Report: Biosimilars Are Underutilized in IBD

Inflammatory bowel diseases (IBD), which include Crohn disease (CD) and ulcerative colitis (UC), are increasing in prevalence, and although biosimilars are available for treatment of these diseases and represent huge potential savings, there is lingering unwillingness to switch to these medications, according to a recent study.

“As the era of biosimilars is presently unavoidable, gaining a better understanding of biosimilars, especially for near future applications, is a crucial requirement in the field of therapeutics,” the authors said.

The authors noted safety and efficacy studies and pharmacokinetic studies that have demonstrated equivalency of biosimilar infliximab CT-P13 (Inflectra, Remsima) to the originator, Remicade.

They said more studies are underway that could help to confirm the long-term efficacy and safety of biosimilars and help to “clarify ongoing debates regarding several unresolved or partially resolved extrapolations, switching, and the immunogenicity of biosimilars.”

Prospective studies assessing CT-P13 alone in patients with CD and UC have shown strongly positive outcomes. A study noted by the authors (N = 78) demonstrated clinical remission in 79% of patients with CD and 56% in patience with UC after 14 weeks.

In a separate study of the efficacy of CT-P13 induction therapy on mucosal healing in patients with UC (N = 63), cumulative clinical response and steroid-free remission at week 14 were achieved in 82.5% and 47.4% of patients, respectively; mucosal healing was detected in 47.6% of patients, and complete mucosal healing was found in 27% of patients.
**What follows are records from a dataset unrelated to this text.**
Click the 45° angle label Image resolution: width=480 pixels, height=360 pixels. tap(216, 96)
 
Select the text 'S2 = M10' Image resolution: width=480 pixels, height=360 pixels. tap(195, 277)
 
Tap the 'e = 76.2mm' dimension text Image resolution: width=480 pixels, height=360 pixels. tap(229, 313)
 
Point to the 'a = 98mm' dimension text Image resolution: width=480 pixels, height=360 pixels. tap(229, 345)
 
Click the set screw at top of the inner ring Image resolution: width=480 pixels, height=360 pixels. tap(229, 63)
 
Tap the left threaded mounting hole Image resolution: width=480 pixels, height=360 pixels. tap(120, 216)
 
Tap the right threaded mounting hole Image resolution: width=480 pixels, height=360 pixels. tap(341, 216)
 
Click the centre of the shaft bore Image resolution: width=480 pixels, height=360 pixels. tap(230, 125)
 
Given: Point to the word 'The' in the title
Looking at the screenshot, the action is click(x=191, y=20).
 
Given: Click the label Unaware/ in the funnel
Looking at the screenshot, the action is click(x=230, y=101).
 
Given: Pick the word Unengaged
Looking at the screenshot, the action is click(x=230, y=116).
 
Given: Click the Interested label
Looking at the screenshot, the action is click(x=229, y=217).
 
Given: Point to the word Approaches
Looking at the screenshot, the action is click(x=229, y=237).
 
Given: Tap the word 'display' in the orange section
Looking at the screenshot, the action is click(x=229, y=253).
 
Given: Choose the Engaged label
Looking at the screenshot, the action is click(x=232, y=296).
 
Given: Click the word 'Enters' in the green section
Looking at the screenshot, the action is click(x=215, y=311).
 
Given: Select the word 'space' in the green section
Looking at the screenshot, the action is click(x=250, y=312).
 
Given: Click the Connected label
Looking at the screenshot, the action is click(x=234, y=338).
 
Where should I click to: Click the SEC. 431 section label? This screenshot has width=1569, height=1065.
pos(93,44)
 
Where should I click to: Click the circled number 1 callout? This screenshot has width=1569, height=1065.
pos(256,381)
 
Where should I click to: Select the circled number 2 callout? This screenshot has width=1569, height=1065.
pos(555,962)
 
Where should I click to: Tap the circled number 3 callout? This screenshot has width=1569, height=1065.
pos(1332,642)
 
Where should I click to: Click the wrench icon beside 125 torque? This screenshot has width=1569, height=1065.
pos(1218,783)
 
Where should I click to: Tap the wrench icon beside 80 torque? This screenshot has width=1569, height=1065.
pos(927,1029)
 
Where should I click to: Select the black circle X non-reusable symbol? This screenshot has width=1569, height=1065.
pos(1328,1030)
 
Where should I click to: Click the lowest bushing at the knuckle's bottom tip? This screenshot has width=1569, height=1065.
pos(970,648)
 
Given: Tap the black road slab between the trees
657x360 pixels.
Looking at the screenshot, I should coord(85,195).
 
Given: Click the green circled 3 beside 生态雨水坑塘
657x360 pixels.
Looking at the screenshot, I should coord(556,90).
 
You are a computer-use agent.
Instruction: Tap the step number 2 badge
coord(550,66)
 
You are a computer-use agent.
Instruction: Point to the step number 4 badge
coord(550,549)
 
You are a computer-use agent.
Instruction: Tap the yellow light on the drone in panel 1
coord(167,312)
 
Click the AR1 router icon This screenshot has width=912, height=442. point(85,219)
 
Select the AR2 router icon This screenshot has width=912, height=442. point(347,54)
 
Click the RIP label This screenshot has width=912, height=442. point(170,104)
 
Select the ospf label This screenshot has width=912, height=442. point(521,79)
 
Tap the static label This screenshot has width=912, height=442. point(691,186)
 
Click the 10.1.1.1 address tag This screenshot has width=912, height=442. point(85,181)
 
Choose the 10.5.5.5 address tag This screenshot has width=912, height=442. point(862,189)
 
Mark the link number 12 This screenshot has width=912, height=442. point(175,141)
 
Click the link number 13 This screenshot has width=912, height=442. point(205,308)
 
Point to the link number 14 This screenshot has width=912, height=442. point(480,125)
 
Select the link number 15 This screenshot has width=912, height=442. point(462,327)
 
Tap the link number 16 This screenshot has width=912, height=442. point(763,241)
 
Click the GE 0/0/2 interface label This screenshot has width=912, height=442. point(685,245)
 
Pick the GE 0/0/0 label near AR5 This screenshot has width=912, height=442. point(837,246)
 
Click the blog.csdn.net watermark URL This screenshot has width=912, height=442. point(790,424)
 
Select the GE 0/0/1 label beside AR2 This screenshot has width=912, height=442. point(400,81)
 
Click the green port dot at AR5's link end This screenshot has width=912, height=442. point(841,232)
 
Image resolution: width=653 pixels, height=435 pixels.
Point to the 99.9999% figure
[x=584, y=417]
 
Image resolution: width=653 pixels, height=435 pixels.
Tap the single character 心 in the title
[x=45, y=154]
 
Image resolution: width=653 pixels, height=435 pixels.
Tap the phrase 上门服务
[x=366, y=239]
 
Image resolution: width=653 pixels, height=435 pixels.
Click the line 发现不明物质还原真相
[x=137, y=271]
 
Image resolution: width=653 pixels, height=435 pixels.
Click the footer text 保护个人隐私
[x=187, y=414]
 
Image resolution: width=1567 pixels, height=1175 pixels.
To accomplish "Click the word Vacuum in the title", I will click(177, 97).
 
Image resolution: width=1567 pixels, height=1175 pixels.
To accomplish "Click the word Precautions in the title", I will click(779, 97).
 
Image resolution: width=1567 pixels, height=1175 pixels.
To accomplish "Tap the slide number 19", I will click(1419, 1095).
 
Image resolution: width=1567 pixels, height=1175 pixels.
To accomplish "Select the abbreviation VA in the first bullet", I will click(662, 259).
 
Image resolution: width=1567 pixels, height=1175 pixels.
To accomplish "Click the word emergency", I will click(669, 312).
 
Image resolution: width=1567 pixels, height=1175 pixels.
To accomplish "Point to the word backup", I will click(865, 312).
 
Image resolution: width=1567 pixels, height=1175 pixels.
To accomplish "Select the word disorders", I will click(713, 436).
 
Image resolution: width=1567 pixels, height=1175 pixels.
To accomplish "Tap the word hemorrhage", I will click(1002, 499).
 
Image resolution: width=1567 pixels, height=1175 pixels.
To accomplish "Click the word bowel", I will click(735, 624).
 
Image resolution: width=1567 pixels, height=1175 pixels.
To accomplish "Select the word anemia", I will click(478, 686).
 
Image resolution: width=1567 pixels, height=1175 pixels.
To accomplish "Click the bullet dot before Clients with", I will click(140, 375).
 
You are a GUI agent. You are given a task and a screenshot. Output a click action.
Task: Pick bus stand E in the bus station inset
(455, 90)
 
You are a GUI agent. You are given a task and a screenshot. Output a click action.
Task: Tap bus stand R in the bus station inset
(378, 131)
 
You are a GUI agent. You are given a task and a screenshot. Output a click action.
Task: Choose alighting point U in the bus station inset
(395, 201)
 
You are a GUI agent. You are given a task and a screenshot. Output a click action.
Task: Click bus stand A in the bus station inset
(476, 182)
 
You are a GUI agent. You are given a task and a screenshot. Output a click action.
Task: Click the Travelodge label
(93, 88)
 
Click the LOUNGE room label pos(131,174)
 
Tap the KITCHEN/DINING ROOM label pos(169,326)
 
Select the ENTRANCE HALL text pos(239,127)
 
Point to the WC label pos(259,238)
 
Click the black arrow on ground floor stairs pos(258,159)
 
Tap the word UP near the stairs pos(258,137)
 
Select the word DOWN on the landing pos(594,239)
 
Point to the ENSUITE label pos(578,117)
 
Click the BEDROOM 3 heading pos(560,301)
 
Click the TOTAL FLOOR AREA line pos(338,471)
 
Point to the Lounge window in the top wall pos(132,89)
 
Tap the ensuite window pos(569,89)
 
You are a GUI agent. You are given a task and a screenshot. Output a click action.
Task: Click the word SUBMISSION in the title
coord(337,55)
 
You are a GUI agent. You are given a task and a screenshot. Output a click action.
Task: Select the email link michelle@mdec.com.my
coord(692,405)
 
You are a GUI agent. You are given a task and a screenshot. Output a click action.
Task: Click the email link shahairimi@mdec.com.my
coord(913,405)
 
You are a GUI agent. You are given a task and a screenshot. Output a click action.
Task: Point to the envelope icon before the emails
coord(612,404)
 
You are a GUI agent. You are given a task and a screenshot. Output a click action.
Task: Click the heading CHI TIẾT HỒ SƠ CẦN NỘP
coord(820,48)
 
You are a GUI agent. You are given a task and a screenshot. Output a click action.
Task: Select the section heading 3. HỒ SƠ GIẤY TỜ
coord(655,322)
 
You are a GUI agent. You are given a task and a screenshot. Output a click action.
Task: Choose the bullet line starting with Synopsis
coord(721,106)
In the NOR-SWITCH study (N = 482) of switching from the originator to the biosimilar CT-P13, patients with CD, UC, ankylosing spondylitis, rheumatoid arthritis, psoriatic arthritis, and chronic plaque psoriasis. Disease worsening across all indications was observed in 26% of patients on originator infliximab and 30% of patients in the CT-P13 group. The frequency of adverse events was 10% in the reference group and 9% in the CT-P13 group. These findings led investigators to conclude that switching from the originator drug to CT-P13 was not inferior to continued treatment with the originator.

Despite such findings, there was a divergence in international consensus. The European Crohn’s disease and Colitis Organization recommended the use of biosimilars and confirmed that switching from the originals to biosimilars is acceptable, but only after discussion with stakeholders, including patients, nurses and pharmacists. The American Gastroenterological Association recommended that prescribing physicians should avoid nonmedical switching from originals to biosimilars.

With respect to immunogenicity studies, the authors cited an in vitro study that demonstrated that the antibodies that developed against originator infliximab during previous exposure to the drug were cross-reactive with CT-P13. “This important finding suggests that similar immunogenicity and immunodominant epitopes are shared between these infliximab agents [originator and biosimilar],” the authors wrote.

Especially for IBD, biosimilars have the potential to reduce costs. In Norway, CT-P13 achieved savings of 51% to 65% compared with originator infliximab; in France, the discount is 45%, and in Japan, the current price of CTP13 is 67% lower than that of originator infliximab, the authors wrote. “Thus, the magnitude of price reduction may be important for switching prescriptions to biosimilars.”

Another survey suggested that 83% of physicians in the United States would prescribe biosimilars if they were 25% cheaper. It also found a bias against switching among US providers.

Acceptance by physicians has increased as biosimilars are more widely used to treat IBD and more research has been published, according to the authors. They cite surveys of European physicians: In 2013, only 6% of physicians viewed biosimilars as interchangeable with their reference products. By 2015 that had increased to 44%. In 2013, 76% of physicians were opposed to extrapolation from other indications, which decreased to 33% in 2015. In 2013, 63% had little or no little or no confidence in biosimilars, which decreased to 20% in 2015.

There remain areas that need further investigation. The authors note there is a lack of scientific and clinical evidence when it comes to reverse switching, multiple switching, and cross-switching between biosimilars in patients with IBD.

The authors recommend long-term safety monitoring of biosimilars in IBD with post-marketing observational studies.

Looking to the future, the authors anticipate new evidence for IBD biosimilars. Besides CT-P13, additional infliximab biosimilars have been approved by FDA or EMA, and additional infliximab and adalimumab biosimilars are in preclinical testing and clinical trials. Cost reductions from biosimilars, the authors argue, will allow for the treatment of more patients with IBD and provide funds to educate patients and health care professionals on biosimilars, leading to increased adoption of biosimilars for further cost reductions. To achieve this, a better understanding of biosimilars from more research is necessary to address physician and patient concerns about extrapolations, switching, and immunogenicity concerns.

Reference

Park SH, Park JC, Lukas M, Kolar M, Loftus EV. Biosimilars: Concept, current status, and future perspectives in inflammatory bowel diseases. Intest Res. 2020;18(1):34-44. doi: 10.5217/ir.2019.09147.